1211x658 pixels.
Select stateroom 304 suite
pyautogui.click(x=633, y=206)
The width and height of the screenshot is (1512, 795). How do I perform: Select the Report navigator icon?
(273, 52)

■ ■ ■ ■

Copy every line of the listing, exact to the last character.

1211x658 pixels.
Select stateroom 304 suite
pyautogui.click(x=633, y=206)
The width and height of the screenshot is (1512, 795). How do I perform: Select the Report navigator icon?
(273, 52)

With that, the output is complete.